The artificial intelligence bot, ChatGPT, has once again fallen short in the complex realm of medical diagnostics. In a recent study published in JAMA Pediatrics, it was found that the fourth iteration of this AI language model fumbled with an alarming 83% error rate when diagnosing pediatric cases.
Last year, ChatGPT’s performance was subpar at diagnosing challenging medical cases, achieving only a 39% accuracy rate. However, this latest study reveals that its proficiency dips even lower when it comes to pediatric cases, with the AI bot correctly diagnosing only 17% of them. This underwhelming performance emphasizes the irreplaceable value of human clinical experience and puts to rest premature concerns about AI replacing pediatricians.
The findings not only highlight the critical weaknesses in ChatGPT’s diagnostic capabilities but also shed light on potential avenues for transforming it into a more effective tool in clinical settings. Despite these shortcomings, the integration of AI chatbots into healthcare is seen as an inevitability by many physicians, given the significant interest in and experimentation with such technologies.
AI has found a foothold in various aspects of the medical field, from automating administrative tasks to assisting in the interpretation of chest scans and retinal images. However, it has also been associated with notable failures, including perpetuating algorithmic racial bias. The potential of AI in problem-solving has sparked considerable interest in harnessing it for complex diagnostics, eliminating the need for a quirky, genius medical professional.
The study, conducted by researchers at Cohen Children’s Medical Center in New York, underscored that ChatGPT-4 isn’t primed for pediatric diagnoses. Pediatric cases demand a keen consideration of the patient’s age—an aspect often overlooked by the AI. Moreover, diagnosing conditions in infants and small children who cannot articulate their symptoms poses an additional challenge.
The researchers tested ChatGPT against 100 pediatric case challenges published in JAMA Pediatrics and NEJM from 2013 to 2023. These cases, presented as quizzes or challenges, invite physicians to diagnose complex or unusual conditions based on the attending doctors’ information at the time.
In the test, researchers inputted relevant text from the medical cases into ChatGPT, and two qualified physician-researchers evaluated the AI-generated responses. The results were disheartening: ChatGPT correctly diagnosed only 17 of the 100 cases, provided incorrect diagnoses for 72 cases, and insufficiently captured the diagnosis for the remaining 11 cases.
Among the misdiagnosed cases, the AI bot often identified a related but overly broad or unspecific condition.
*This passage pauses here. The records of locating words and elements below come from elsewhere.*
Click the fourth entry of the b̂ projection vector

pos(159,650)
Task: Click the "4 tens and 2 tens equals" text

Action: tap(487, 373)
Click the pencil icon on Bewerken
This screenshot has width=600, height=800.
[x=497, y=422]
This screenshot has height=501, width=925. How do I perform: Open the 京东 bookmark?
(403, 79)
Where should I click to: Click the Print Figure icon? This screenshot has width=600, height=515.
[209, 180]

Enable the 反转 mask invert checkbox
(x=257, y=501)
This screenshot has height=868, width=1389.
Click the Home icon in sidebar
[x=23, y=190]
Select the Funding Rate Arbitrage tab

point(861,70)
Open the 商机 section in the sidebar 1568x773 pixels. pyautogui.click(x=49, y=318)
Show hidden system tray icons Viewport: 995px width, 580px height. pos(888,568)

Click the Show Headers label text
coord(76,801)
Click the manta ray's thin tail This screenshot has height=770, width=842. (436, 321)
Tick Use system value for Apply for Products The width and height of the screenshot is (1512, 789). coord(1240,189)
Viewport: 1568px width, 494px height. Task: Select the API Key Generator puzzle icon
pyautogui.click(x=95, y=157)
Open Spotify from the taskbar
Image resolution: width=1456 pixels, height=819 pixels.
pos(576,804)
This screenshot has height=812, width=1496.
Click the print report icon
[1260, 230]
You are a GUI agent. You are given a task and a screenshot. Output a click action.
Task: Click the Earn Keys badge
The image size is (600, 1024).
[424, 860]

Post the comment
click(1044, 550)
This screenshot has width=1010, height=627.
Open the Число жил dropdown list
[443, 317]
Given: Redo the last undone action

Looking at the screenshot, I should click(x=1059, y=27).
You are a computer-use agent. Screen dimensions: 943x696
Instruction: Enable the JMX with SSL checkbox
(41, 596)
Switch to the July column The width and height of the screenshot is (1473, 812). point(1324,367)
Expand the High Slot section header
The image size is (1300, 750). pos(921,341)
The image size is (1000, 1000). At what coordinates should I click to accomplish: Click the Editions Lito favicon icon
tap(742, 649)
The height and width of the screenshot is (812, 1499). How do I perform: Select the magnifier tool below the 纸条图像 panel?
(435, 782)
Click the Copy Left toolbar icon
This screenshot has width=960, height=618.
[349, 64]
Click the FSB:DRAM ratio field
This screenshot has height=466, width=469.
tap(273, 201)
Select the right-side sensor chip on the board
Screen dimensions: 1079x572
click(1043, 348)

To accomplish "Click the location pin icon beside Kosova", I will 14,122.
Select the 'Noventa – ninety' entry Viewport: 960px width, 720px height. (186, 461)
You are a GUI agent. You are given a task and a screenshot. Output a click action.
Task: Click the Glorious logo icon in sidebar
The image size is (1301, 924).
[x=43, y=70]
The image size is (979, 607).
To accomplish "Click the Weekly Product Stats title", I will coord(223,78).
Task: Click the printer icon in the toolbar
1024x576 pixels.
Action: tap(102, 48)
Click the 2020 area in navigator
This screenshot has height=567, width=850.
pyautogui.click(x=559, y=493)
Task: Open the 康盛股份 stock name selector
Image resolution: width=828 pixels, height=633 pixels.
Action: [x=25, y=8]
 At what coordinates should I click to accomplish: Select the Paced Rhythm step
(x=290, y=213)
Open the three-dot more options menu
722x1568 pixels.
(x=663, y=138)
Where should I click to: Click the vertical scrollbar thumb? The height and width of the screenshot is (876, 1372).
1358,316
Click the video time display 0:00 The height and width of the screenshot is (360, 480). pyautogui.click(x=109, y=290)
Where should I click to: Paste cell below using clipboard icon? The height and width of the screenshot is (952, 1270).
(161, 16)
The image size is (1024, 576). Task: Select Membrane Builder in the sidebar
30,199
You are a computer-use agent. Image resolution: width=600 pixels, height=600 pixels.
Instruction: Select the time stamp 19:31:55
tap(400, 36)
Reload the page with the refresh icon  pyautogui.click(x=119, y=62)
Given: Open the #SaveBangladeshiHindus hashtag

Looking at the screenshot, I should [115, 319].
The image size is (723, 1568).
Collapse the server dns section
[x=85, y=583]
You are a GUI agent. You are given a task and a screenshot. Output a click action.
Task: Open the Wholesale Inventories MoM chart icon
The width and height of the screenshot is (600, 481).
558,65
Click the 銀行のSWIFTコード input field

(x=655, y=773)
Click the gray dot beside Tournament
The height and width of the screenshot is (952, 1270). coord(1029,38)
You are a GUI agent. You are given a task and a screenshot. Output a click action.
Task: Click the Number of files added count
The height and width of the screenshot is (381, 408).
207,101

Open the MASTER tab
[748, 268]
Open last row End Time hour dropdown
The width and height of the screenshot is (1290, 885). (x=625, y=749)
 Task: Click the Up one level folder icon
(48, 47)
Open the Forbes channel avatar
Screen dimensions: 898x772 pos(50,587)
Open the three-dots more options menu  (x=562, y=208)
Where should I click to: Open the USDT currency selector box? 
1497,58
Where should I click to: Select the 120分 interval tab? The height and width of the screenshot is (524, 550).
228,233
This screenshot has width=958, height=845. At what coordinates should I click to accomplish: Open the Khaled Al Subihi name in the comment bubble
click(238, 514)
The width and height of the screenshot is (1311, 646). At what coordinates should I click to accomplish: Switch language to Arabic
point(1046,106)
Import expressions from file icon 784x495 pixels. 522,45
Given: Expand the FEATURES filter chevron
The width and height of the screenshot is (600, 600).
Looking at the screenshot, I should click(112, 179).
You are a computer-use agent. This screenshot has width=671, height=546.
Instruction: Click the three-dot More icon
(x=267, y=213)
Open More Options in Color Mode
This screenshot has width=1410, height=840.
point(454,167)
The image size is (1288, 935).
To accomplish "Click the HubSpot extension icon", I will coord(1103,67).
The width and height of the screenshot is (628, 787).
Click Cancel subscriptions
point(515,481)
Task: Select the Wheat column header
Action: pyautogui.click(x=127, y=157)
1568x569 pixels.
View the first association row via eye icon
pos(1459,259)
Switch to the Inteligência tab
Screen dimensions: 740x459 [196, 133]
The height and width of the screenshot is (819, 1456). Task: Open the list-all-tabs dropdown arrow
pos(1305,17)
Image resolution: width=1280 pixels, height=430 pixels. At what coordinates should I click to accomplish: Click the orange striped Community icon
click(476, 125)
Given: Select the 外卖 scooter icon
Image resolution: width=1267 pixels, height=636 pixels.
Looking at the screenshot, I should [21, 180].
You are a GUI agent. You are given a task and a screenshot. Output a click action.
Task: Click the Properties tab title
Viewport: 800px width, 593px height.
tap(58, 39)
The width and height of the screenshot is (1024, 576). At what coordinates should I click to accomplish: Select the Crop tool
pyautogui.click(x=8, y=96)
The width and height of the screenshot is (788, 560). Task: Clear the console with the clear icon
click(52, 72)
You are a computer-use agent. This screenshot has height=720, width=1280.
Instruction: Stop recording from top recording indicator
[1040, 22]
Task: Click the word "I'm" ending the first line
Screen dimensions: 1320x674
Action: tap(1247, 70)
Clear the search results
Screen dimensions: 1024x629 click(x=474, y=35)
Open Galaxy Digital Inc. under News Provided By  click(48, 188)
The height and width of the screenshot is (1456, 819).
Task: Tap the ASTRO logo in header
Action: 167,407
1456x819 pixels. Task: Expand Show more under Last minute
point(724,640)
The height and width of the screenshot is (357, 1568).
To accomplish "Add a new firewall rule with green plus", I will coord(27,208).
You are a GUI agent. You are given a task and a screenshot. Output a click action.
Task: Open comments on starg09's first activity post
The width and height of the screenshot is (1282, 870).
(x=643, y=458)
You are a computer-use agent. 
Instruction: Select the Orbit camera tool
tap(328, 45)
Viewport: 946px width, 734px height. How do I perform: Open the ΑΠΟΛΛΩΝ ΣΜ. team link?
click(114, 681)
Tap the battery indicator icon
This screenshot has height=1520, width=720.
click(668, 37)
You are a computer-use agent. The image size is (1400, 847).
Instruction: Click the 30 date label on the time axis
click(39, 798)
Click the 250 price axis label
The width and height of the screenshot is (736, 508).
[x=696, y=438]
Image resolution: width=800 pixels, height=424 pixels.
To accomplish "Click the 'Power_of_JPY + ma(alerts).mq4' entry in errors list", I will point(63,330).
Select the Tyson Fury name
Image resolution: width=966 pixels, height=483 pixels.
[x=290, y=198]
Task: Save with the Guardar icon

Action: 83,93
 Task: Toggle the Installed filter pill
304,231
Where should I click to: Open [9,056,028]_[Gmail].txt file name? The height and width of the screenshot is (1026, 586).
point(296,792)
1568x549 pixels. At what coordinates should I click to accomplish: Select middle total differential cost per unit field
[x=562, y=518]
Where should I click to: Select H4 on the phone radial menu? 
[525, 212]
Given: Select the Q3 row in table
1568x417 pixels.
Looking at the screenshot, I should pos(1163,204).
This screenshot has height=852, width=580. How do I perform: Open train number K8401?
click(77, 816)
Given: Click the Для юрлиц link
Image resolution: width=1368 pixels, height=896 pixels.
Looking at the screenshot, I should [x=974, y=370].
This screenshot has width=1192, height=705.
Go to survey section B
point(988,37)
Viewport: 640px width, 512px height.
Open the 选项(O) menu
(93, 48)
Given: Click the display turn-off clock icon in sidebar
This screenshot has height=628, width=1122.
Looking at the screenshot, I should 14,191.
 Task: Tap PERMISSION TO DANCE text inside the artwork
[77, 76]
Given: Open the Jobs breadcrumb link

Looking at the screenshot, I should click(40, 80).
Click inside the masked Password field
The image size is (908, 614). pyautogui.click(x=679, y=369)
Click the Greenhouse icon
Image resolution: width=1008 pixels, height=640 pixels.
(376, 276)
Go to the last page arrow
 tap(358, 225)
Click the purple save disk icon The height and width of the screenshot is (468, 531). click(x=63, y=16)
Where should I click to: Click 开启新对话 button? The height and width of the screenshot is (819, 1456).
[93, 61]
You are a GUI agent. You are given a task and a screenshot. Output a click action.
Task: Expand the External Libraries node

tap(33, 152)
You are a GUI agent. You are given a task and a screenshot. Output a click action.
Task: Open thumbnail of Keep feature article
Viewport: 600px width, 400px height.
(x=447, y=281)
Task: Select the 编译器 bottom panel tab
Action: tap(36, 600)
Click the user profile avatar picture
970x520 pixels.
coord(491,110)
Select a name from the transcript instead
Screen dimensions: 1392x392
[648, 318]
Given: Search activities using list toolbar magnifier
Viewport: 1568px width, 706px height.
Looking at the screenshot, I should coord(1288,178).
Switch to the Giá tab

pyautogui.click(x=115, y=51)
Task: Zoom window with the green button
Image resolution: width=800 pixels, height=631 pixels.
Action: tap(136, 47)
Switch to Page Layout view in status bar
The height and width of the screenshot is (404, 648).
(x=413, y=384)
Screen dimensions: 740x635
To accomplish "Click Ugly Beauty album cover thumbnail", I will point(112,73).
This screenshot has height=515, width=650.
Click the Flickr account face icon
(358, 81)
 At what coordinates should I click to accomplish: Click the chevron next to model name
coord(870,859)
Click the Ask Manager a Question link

For instance, it diagnosed one child’s condition as a branchial cleft cyst when the correct diagnosis was Branchio-oto-renal syndrome—a genetic condition causing abnormal neck tissue development and ear and kidney malformations.
The study also revealed that ChatGPT struggled with recognizing known connections between conditions—an ability that experienced physicians typically possess. It failed to connect autism with scurvy (Vitamin C deficiency), despite the known link between neuropsychiatric conditions like autism, restrictive diets, and subsequent vitamin deficiencies.
In conclusion, while AI has immense potential in healthcare, ChatGPT’s high error rate in diagnosing pediatric cases underscores the importance of human expertise in complex medical diagnostics.